Building and running
The micro-benchmarks are not built by default. After configuring CMake, they can be built with
make ubenches
. Each benchmark is provided by a stand-alone C++ source file in tests/ubench
;
the resulting executables are found in test/ubench
relative to the build directory.
Google benchmark is used as a harness. It is included
in the repository via a git submodule, and the provided CMake scripts will attempt to
run git submodule update --init
on the submodule if it appears not to have been instantiated.
Adding new benchmarks
New benchmarks are added by placing the corresponding implementation as a stand-alone
.cpp
file in tests/ubench
and adding the name of this file to the list bench_sources
in tests/ubench/CMakeLists.txt
.
Each new benchmark should also have a corresponding entry in this README.md
, describing
the motivation for the test and summarising at least one benchmark result.

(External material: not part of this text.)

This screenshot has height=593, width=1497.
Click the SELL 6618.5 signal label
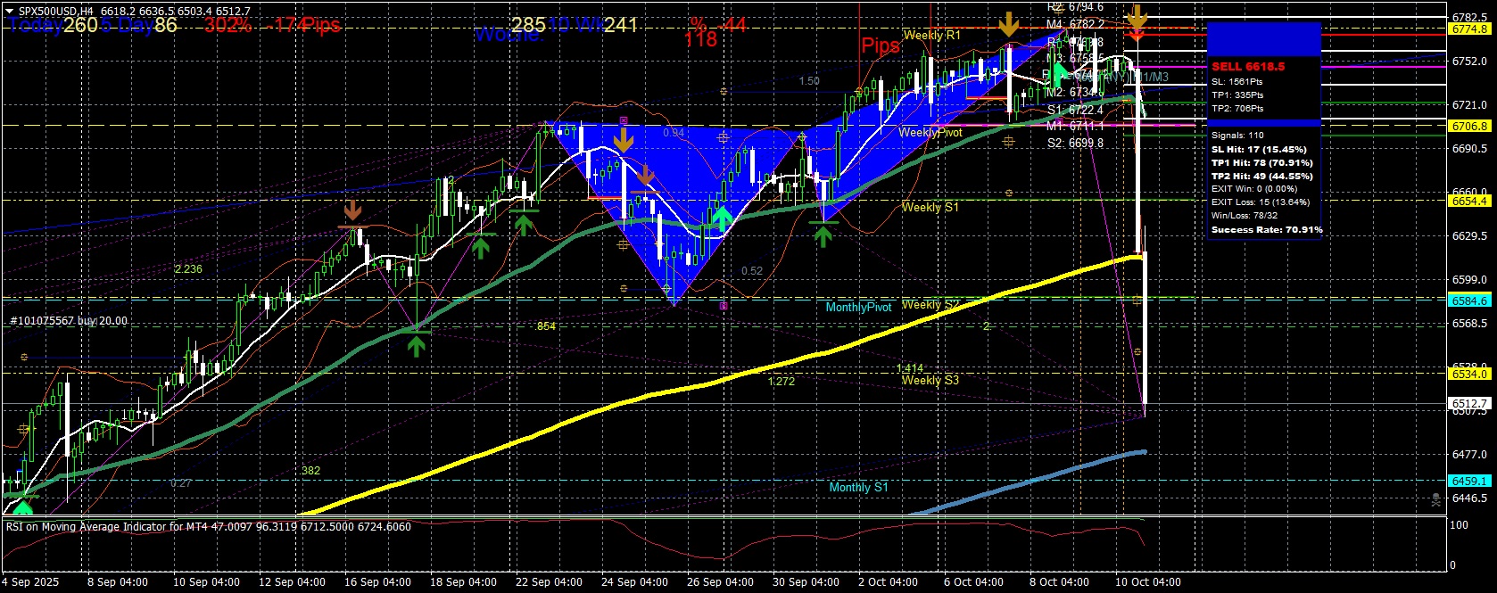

Results in this file are destined to become out of date; we should consider some form of semi-automated registration of results in a database should the number of benchmarks become otherwise unwieldy.
Benchmarks
accumulate_functor_values
Motivation
The problem arises when constructing the partition of an integral range where the sizes of each sub-interval are given by a function of the index. This requires the computation of the sizes
di = Σj<i f(j).
One approach using the provided range utilities is to use std::partial_sum
with
util::transform_view
and util::span
; the other is to simply write a loop that
performs the accumulation directly. What is the extra cost, if any, of the
transform-based approach?
The micro-benchmark compares the two implementations, where the function is a simple integer square operation, called either via a function pointer or a functional object.
Results
Results here are presented only for vector size n equal to 1024.
Platform:
- Xeon E3-1220 v2 with base clock 3.1 GHz and max clock 3.5 GHz.
- Linux 4.4.34
- gcc version 6.2.0
- clang version 3.8.1
Compiler | direct/function | transform/function | direct/object | transform/object |
---|---|---|---|---|
g++ -O3 | 907 ns | 2090 ns | 907 ns | 614 ns |
clang++ -O3 | 1063 ns | 533 ns | 1051 ns | 532 ns |
cuda_compare_and_reduce
Motivation
One possible mechanism for determining if device-side event delivery had exhausted all events is to see if the start and end of each event-span of each cell were equal or not. This is equivalent to the test:
∃i: a[i] < b[i]?
for device vectors a and b.
How expensive is it simply to copy the vectors over to the host and compare there? Benchmarking indicated that for vectors up to approximately 10^5 elements, it was significiantly faster to copy to host, despite the limited host–device bandwidth.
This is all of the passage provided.